Ordinanza di Cassazione Penale Sez. 7 Num. 6488 Anno 2025
Penale Ord. Sez. 7 Num. 6488 Anno 2025
Presidente: COGNOME
Relatore: COGNOME
Data Udienza: 21/01/2025
ORDINANZA
sul ricorso proposto da:
NOME nato a MESSINA il 04/03/1985
avverso la sentenza del 11/09/2024 della CORTE APPELLO di MESSINA
dato avviso alle parti;
udita la relazione svolta dal Consigliere NOME COGNOME;
RITENUTO IN FATTO E IN DIRITTO
Letto il ricorso di NOMECOGNOME
Ritenuto che il primo, il secondo ed il terzo motivo di ricorso che contestano la nullità del decreto di citazione sono manifestamente infondati perché denunziano violazione di norme processuali smentite dagli atti processuali per come puntualmente osservato dalla Corte territoriale, così come risulta da pagina 4 della sentenza impugnata;
ritenuto che il quarto motivo di ricorso che contesta il diniego del giudice di merito alla richiesta di rinnovo dell’istruttoria dibattimentale è inammissibile perché fondato su motivi che si risolvono nella pedissequa reiterazione di quelli già dedotti in appello e puntualmente disattesi dalla Corte di merito (si veda pagina 4), dovendosi gli stessi considerare non specifici ma soltanto apparenti, in quanto omettono di assolvere la tipica funzione di una critica argomentata avverso la sentenza oggetto di ricorso;
ritenuto che il quinto motivo di ricorso che denuncia violazione di norme processuali è manifestamente infondato;
considerato che con motivazione esente da vizi logici e giuridici, il giudice adito ha esplicitato le ragioni del suo convincimento (si veda, in particolare, pag. 6) facendo applicazione di corretti argomenti giuridici in merito all’asserita remissione di querela;
ritenuto che il sesto motivo di ricorso che contesta la correttezza della motivazione posta a base della dichiarazione di responsabilità denunciando un diverso giudizio di attendibilità delle fonti di prova, in particolare delle dichiarazioni della persona offesa, non è consentito dalla legge, stante la preclusione per la Corte di cassazione non solo di sovrapporre la propria valutazione delle risultanze processuali a quella compiuta nei precedenti gradi, ma anche di saggiare la tenuta logica della pronuncia portata alla sua cognizione mediante un raffronto tra l’apparato argomentativo che la sorregge ed eventuali altri modelli di ragionamento mutuati dall’esterno (tra le altre, Sez.

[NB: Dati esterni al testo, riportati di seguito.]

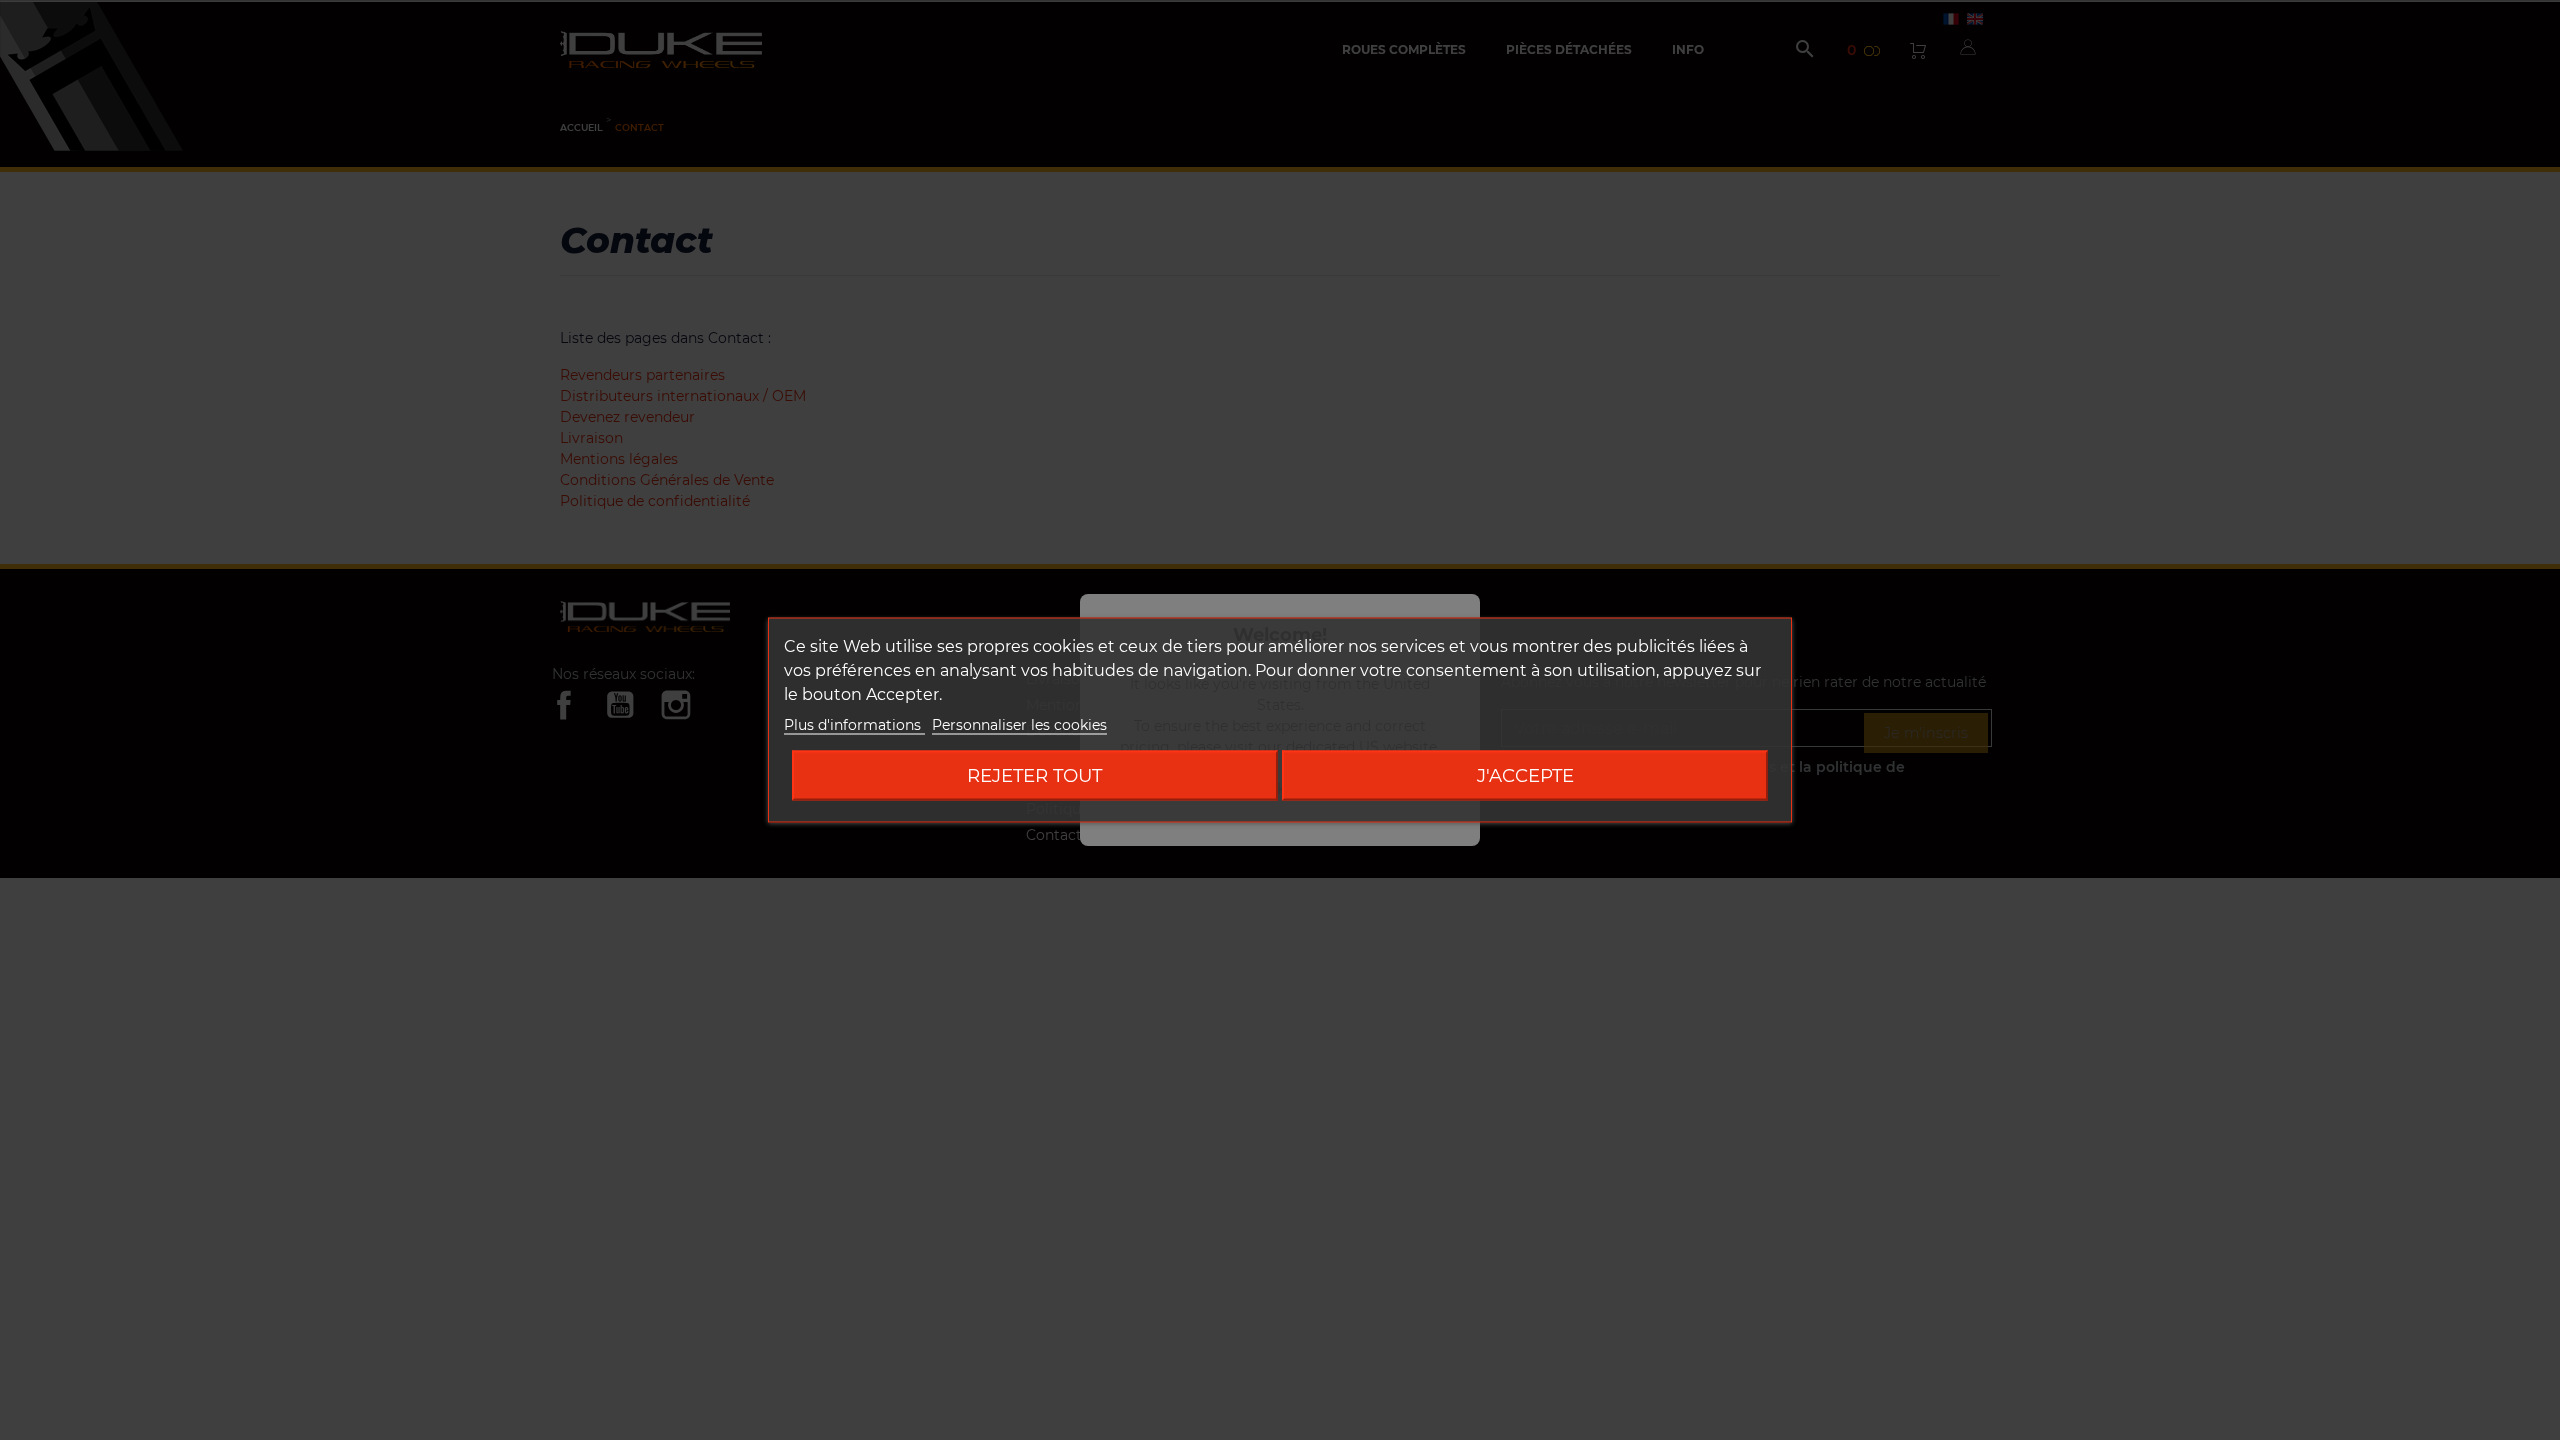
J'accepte (1525, 775)
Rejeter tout (1034, 775)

U, n. 12 del 31/05/2000, COGNOME, Rv. 216260);
che il giudice di merito, con motivazione esente da vizi logici, ha esplicitato le ragioni del suo convincimento (si veda, in particolare, pag. 5) facendo applicazione di corretti argomenti giuridici ai fini della dichiarazione di responsabilità e della sussistenza del reato;
ritenuto che il settimo e l’ottavo motivo di ricorso che denunciano l’eccessività della pena non è consentito dalla legge in sede di legittimità ed è manifestamente infondato perché, secondo l’indirizzo consolidato della giurisprudenza, la graduazione della pena, anche in relazione agli aumenti ed alle diminuzioni previsti
per le circostanze aggravanti ed attenuanti e per fissare la pena base rientra nella discrezionalità del giudice di merito, che la esercita in aderenza ai principi enunciati negli artt. 132 e 133 cod. pen.;
che nella specie l’onere argomentativo del giudice è adeguatamente assolto attraverso un congruo riferimento agli elementi ritenuti decisivi o rilevanti (si vedano, in particolare pagg. 6-7 della sentenza impugnata);
che, con particolare riguardo alla denuncia di violazione del principio inerente al divieto di reformatio in peius, la rideterminazione del calcolo della pena operata dalla Corte di appello in assenza di specificazione da parte del primo giudice, non si presta a detto rilievo, in quanto la pena finale coincide con quella inflitta dal tribunale, e, per altro, che non si verte in una ipotesi di pena illegale;
rilevato che il ricorso deve essere dichiarato inammissibile con condanna del ricorrente al pagamento delle spese processuali e della somma di euro tremila in favore della Cassa delle ammende.
P.Q.M.
Dichiara inammissibile il ricorso e condanna il ricorrente al pagamento delle spese processuali e della somma di euro tremila in favore delle Cassa delle ammende.
Così deciso in Roma, il 21 gennaio 2025.